| Exercise prompt |
Rewrite the lines between the one holding "The height and width of the screenshot is (423, 677)." and the one holding "Expand the Address", inclusive, substituting "Command" for "Instruction" and leaving everything else unchanged.

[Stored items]
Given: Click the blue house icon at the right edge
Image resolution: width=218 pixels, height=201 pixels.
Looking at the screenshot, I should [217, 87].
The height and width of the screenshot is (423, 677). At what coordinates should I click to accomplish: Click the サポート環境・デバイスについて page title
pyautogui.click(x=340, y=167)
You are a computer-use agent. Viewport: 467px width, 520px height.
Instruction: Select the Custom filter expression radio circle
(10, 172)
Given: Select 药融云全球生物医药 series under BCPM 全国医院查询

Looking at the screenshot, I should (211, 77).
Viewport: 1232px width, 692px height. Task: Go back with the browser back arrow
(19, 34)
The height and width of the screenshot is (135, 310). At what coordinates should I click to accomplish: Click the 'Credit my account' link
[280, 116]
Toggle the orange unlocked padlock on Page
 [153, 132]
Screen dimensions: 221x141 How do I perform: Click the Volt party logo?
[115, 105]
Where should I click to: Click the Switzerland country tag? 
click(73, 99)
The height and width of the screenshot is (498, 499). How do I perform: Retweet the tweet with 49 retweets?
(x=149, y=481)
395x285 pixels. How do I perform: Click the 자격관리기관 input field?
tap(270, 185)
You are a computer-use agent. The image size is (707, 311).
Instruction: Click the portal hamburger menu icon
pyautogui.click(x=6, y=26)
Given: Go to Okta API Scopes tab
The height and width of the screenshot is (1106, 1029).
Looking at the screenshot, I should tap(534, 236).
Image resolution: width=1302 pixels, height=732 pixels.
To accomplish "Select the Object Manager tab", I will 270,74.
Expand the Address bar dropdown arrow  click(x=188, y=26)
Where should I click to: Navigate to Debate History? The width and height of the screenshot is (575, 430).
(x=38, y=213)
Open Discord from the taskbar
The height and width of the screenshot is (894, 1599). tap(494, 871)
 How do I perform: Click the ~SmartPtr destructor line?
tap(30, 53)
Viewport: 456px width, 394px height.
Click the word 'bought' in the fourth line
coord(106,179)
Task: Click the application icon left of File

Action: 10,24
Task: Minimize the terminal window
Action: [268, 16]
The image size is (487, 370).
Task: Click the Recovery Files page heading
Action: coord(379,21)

| Solution for this problem |
The height and width of the screenshot is (423, 677). At what coordinates should I click to accomplish: Click the サポート環境・デバイスについて page title
pyautogui.click(x=340, y=167)
You are a computer-use agent. Viewport: 467px width, 520px height.
Command: Select the Custom filter expression radio circle
(10, 172)
Given: Select 药融云全球生物医药 series under BCPM 全国医院查询

Looking at the screenshot, I should (211, 77).
Viewport: 1232px width, 692px height. Task: Go back with the browser back arrow
(19, 34)
The height and width of the screenshot is (135, 310). At what coordinates should I click to accomplish: Click the 'Credit my account' link
[280, 116]
Toggle the orange unlocked padlock on Page
 [153, 132]
Screen dimensions: 221x141 How do I perform: Click the Volt party logo?
[115, 105]
Where should I click to: Click the Switzerland country tag? 
click(73, 99)
The height and width of the screenshot is (498, 499). How do I perform: Retweet the tweet with 49 retweets?
(x=149, y=481)
395x285 pixels. How do I perform: Click the 자격관리기관 input field?
tap(270, 185)
You are a computer-use agent. The image size is (707, 311).
Command: Click the portal hamburger menu icon
pyautogui.click(x=6, y=26)
Given: Go to Okta API Scopes tab
The height and width of the screenshot is (1106, 1029).
Looking at the screenshot, I should tap(534, 236).
Image resolution: width=1302 pixels, height=732 pixels.
To accomplish "Select the Object Manager tab", I will 270,74.
Expand the Address bar dropdown arrow  click(x=188, y=26)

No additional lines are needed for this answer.